SEGRETI BANCARI: GLI ISTITUTI DI CREDITO SPARISCONO DALLA RELAZIONE SUL COMMERCIO DELLE ARMI
34509. ROMA-ADISTA. Diventa un po’ meno trasparente il commercio di armi italiane nel mondo: è infatti scomparso dalla Relazione del governo sulle esportazioni di armi – da poco trasmessa al Senato dalla Presidenza del Consiglio – un importante allegato che riporta le singole operazioni finanziarie autorizzate e compiute dalle banche in appoggio alle aziende che hanno venduto armi nel corso del 2007. Si potrà quindi continuare a sapere a quali Paesi sono stati venduti armi e sistemi d’arma, ma sarà impossibile conoscere nei dettagli le banche coinvolte e il valore di tali operazioni. Si tratta di un colpo basso assestato alla “Campagna di pressione alle banche armate” – promossa dalle riviste Mosaico di Pace, Nigrizia e Missione Oggi che da oltre 7 anni ha contribuito a stimolare la responsabilità sociale degli istituti di credito (v. Adista nn. 35/00, 49 e 61/01, 31/04, 7/06, 11 e 13/07) – e, nello stesso tempo, di un favore non da poco alle stesse banche e alle industrie armiere che mal sopportano di essere controllate da associazioni e cittadini in un regime di piena trasparenza.

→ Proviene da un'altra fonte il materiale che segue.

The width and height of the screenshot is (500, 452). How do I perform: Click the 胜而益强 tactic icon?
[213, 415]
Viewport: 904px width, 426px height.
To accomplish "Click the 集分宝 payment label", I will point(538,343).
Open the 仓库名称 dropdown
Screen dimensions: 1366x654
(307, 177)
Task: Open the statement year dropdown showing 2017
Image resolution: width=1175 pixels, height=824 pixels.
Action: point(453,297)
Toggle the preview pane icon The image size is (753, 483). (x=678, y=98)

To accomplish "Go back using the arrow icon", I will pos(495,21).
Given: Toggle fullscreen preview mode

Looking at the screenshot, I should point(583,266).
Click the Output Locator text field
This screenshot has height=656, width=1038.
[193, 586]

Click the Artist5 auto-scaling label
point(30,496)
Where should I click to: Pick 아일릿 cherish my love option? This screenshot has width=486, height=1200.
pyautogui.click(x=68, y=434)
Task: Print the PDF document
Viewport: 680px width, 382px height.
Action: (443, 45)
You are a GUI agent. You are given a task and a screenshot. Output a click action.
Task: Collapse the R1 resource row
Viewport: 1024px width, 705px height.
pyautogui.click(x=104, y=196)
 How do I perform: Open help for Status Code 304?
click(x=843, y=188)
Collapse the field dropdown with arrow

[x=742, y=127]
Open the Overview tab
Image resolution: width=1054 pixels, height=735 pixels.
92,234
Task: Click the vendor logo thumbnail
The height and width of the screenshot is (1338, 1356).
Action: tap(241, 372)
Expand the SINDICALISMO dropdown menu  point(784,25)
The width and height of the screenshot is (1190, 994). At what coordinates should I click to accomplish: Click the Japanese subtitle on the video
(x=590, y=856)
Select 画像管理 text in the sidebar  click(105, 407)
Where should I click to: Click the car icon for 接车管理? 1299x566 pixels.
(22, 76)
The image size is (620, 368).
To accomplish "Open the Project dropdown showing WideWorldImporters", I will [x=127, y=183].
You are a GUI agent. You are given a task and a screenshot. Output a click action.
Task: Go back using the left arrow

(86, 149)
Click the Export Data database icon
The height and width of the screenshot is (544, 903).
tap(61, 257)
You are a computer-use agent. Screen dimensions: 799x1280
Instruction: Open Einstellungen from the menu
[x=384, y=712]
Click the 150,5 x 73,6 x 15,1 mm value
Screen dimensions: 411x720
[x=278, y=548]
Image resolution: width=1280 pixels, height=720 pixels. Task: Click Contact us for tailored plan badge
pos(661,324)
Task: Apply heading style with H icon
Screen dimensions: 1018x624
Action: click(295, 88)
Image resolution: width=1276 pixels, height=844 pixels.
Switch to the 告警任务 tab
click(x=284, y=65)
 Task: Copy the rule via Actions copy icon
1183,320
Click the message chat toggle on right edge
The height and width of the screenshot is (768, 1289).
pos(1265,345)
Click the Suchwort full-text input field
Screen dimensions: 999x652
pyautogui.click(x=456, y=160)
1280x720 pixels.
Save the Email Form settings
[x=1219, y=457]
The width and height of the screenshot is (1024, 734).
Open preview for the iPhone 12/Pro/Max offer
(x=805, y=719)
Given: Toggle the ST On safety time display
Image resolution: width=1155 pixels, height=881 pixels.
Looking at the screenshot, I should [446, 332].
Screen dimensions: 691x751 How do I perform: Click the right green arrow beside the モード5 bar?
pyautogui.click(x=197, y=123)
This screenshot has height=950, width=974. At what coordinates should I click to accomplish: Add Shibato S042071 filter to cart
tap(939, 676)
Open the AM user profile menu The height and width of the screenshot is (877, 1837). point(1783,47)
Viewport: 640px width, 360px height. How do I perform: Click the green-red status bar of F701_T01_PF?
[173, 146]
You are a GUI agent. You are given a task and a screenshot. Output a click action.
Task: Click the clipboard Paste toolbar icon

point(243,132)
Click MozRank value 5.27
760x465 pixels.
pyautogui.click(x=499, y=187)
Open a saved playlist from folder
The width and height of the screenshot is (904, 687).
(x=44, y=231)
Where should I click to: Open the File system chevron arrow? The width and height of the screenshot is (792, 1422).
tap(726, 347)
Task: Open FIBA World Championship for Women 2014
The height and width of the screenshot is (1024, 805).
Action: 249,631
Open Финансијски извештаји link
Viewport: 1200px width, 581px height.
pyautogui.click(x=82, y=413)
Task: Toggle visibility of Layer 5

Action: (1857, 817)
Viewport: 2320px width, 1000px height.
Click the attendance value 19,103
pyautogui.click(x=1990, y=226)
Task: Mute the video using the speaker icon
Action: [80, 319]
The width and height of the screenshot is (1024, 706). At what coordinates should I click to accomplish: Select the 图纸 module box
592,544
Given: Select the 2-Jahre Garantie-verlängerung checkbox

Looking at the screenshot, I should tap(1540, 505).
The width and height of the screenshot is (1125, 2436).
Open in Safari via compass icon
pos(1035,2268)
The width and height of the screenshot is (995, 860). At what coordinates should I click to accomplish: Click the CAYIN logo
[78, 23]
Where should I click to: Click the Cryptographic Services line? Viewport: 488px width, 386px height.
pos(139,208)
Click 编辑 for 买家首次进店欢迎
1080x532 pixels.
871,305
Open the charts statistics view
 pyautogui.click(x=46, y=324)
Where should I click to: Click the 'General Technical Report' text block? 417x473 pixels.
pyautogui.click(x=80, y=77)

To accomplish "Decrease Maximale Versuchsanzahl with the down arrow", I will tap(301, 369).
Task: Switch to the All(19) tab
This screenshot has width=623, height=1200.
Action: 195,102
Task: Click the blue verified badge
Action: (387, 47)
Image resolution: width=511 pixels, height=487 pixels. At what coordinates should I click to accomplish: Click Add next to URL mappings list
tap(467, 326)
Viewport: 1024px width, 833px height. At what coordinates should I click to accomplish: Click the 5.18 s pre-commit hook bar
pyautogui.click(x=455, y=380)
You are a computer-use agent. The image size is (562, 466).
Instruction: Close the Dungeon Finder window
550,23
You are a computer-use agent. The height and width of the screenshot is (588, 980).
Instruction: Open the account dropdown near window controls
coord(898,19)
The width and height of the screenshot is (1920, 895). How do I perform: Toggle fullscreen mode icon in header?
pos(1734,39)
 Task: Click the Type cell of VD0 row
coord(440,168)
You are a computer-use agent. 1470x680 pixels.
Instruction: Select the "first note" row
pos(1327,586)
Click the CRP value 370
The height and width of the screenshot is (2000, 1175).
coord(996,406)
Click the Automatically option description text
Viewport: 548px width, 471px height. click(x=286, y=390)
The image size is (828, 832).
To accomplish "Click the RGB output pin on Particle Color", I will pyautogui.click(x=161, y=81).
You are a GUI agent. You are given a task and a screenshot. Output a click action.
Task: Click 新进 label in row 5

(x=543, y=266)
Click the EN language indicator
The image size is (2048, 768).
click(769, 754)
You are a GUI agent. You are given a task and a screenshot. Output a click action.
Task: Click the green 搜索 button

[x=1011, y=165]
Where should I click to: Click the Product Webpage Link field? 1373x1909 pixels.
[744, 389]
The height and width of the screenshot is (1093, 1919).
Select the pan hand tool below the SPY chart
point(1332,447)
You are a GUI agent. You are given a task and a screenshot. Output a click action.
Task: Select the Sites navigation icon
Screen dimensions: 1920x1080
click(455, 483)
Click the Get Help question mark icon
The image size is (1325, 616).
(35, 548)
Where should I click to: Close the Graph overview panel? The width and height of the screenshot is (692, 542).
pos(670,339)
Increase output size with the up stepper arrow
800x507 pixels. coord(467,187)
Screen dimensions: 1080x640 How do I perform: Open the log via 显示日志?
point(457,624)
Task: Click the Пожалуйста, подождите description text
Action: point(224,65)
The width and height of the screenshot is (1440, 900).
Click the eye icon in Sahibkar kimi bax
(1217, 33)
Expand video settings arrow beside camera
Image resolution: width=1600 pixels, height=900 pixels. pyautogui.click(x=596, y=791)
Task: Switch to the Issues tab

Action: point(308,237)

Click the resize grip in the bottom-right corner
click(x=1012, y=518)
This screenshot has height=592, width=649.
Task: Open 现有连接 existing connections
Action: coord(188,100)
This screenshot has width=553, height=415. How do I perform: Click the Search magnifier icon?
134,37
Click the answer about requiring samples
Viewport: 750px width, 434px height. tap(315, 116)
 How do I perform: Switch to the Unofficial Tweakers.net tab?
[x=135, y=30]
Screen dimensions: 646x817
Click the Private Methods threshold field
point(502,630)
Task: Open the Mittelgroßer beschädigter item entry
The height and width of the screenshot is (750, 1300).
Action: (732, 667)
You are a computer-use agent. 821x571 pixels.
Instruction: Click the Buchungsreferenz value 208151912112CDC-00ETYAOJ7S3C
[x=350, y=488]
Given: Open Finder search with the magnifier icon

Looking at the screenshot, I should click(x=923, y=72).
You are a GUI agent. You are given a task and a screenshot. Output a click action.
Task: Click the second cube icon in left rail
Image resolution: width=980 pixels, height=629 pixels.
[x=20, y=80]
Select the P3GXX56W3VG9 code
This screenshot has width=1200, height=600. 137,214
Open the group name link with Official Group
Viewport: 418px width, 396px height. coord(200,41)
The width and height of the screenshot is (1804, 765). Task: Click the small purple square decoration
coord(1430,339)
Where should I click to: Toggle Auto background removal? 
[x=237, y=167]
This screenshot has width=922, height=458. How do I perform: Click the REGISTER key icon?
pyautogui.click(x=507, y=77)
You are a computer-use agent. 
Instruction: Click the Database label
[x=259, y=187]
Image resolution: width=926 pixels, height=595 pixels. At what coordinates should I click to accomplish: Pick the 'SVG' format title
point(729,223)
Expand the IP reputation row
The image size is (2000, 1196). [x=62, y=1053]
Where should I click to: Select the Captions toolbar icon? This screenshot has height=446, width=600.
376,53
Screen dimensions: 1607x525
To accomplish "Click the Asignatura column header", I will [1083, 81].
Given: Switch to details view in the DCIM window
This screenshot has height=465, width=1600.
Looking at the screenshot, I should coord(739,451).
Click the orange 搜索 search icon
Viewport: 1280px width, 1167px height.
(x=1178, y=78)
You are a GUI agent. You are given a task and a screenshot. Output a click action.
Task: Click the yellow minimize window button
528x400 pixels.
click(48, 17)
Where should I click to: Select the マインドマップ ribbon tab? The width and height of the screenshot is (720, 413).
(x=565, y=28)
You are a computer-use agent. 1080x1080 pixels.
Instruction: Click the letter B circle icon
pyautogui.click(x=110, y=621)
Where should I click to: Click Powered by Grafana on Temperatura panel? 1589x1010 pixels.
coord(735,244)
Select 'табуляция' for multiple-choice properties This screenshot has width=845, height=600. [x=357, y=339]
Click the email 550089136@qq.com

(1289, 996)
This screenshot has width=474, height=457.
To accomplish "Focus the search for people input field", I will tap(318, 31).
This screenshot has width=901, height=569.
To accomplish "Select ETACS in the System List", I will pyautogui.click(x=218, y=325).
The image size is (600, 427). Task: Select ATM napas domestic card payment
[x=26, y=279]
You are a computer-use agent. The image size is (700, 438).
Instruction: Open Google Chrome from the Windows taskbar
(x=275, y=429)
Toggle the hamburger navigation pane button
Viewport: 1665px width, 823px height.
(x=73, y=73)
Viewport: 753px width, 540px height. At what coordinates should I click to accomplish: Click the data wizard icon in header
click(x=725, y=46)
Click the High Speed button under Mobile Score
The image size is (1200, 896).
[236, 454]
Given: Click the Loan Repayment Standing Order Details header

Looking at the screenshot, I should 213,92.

Del resto Silvio Berlusconi l’aveva promesso tre anni fa, in occasione della presentazione della Relazione del 2005, relativa alle vendite di armi durante il 2004. Le industrie armiere infatti, si leggeva nella Relazione di allora, avrebbero avuto “notevoli difficoltà” a trovare banche italiane disposte ad effettuare transazioni (tanto da costringerle a lavorare con istituti di credito esteri) poiché, “pur di non essere catalogate fra le cosiddette ‘banche armate’, hanno deciso di non effettuare più o, quantomeno, limitare significativamente le operazioni bancarie connesse con l'importazione o l'esportazione di materiali d'armamento”. Per cui, proseguiva la Relazione del governo, “il ministero dell'Economia e delle Finanze ha recentemente prospettato una possibile soluzione che sarà quanto prima esaminata a livello interministeriale” (v. Adista n. 33/05). Ed oggi, a tre anni di distanza – anche perché nel 2006, chiusa la legislatura, Berlusconi perse le elezioni e non poté dare seguito agli annunci – si capisce bene quale fosse la “possibile soluzione” prospettata nel 2005 ma mai realizzata: la riduzione della trasparenza per togliere le banche dalla graticola del continuo controllo dei cittadini.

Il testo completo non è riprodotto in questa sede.